··· RECORDS PROVIDED ···
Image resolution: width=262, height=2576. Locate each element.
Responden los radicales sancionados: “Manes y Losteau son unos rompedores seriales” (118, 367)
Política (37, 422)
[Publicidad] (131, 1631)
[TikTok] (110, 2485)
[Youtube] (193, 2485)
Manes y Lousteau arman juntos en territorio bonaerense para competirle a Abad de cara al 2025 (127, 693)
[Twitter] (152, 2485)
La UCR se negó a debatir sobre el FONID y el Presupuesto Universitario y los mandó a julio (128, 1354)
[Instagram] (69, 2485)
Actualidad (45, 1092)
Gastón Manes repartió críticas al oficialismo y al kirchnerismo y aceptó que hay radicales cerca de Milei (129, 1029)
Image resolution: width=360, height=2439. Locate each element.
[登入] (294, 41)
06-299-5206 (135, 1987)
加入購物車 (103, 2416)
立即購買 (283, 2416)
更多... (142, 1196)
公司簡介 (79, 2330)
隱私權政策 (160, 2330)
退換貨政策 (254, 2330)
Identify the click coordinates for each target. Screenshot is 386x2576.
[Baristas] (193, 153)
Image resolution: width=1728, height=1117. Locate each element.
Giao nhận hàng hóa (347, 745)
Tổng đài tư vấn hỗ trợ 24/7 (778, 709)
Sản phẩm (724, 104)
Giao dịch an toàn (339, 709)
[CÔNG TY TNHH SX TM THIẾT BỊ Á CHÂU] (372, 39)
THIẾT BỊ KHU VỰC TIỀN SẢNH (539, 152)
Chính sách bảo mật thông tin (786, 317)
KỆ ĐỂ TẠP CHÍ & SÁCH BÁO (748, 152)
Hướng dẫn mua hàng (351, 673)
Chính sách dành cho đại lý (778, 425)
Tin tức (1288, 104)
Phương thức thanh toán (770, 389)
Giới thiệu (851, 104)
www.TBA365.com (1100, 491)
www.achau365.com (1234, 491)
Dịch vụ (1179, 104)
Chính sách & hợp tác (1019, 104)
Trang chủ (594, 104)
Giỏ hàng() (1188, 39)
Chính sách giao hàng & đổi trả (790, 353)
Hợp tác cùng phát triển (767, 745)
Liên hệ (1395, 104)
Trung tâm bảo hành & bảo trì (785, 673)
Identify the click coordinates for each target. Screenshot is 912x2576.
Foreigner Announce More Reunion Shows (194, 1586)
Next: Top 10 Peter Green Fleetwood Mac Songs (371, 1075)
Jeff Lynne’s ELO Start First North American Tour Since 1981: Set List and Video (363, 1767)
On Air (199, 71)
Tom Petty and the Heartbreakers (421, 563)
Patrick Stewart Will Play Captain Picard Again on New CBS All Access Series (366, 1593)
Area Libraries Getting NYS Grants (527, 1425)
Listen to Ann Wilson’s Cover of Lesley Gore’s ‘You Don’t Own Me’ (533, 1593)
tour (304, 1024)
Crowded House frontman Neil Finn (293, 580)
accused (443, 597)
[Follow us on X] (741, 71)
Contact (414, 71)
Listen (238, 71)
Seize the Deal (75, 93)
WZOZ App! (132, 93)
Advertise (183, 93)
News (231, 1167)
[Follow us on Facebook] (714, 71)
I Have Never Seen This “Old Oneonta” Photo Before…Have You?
···
### [PROBLEM TO SOLVE]
One inclusive range is required: first line of the data through the line containing "Jeff Lynne’s ELO". Set it down exactly and output nothing else.

### [SOLUTION FOR THIS TASK]
Image resolution: width=262, height=2576. Locate each element.
Responden los radicales sancionados: “Manes y Losteau son unos rompedores seriales” (118, 367)
Política (37, 422)
[Publicidad] (131, 1631)
[TikTok] (110, 2485)
[Youtube] (193, 2485)
Manes y Lousteau arman juntos en territorio bonaerense para competirle a Abad de cara al 2025 (127, 693)
[Twitter] (152, 2485)
La UCR se negó a debatir sobre el FONID y el Presupuesto Universitario y los mandó a julio (128, 1354)
[Instagram] (69, 2485)
Actualidad (45, 1092)
Gastón Manes repartió críticas al oficialismo y al kirchnerismo y aceptó que hay radicales cerca de Milei (129, 1029)
Image resolution: width=360, height=2439. Locate each element.
[登入] (294, 41)
06-299-5206 (135, 1987)
加入購物車 (103, 2416)
立即購買 (283, 2416)
更多... (142, 1196)
公司簡介 (79, 2330)
隱私權政策 (160, 2330)
退換貨政策 (254, 2330)
Identify the click coordinates for each target. Screenshot is 386x2576.
[Baristas] (193, 153)
Image resolution: width=1728, height=1117. Locate each element.
Giao nhận hàng hóa (347, 745)
Tổng đài tư vấn hỗ trợ 24/7 (778, 709)
Sản phẩm (724, 104)
Giao dịch an toàn (339, 709)
[CÔNG TY TNHH SX TM THIẾT BỊ Á CHÂU] (372, 39)
THIẾT BỊ KHU VỰC TIỀN SẢNH (539, 152)
Chính sách bảo mật thông tin (786, 317)
KỆ ĐỂ TẠP CHÍ & SÁCH BÁO (748, 152)
Hướng dẫn mua hàng (351, 673)
Chính sách dành cho đại lý (778, 425)
Tin tức (1288, 104)
Phương thức thanh toán (770, 389)
Giới thiệu (851, 104)
www.TBA365.com (1100, 491)
www.achau365.com (1234, 491)
Dịch vụ (1179, 104)
Chính sách & hợp tác (1019, 104)
Trang chủ (594, 104)
Giỏ hàng() (1188, 39)
Chính sách giao hàng & đổi trả (790, 353)
Hợp tác cùng phát triển (767, 745)
Liên hệ (1395, 104)
Trung tâm bảo hành & bảo trì (785, 673)
Identify the click coordinates for each target. Screenshot is 912x2576.
Foreigner Announce More Reunion Shows (194, 1586)
Next: Top 10 Peter Green Fleetwood Mac Songs (371, 1075)
Jeff Lynne’s ELO Start First North American Tour Since 1981: Set List and Video (363, 1767)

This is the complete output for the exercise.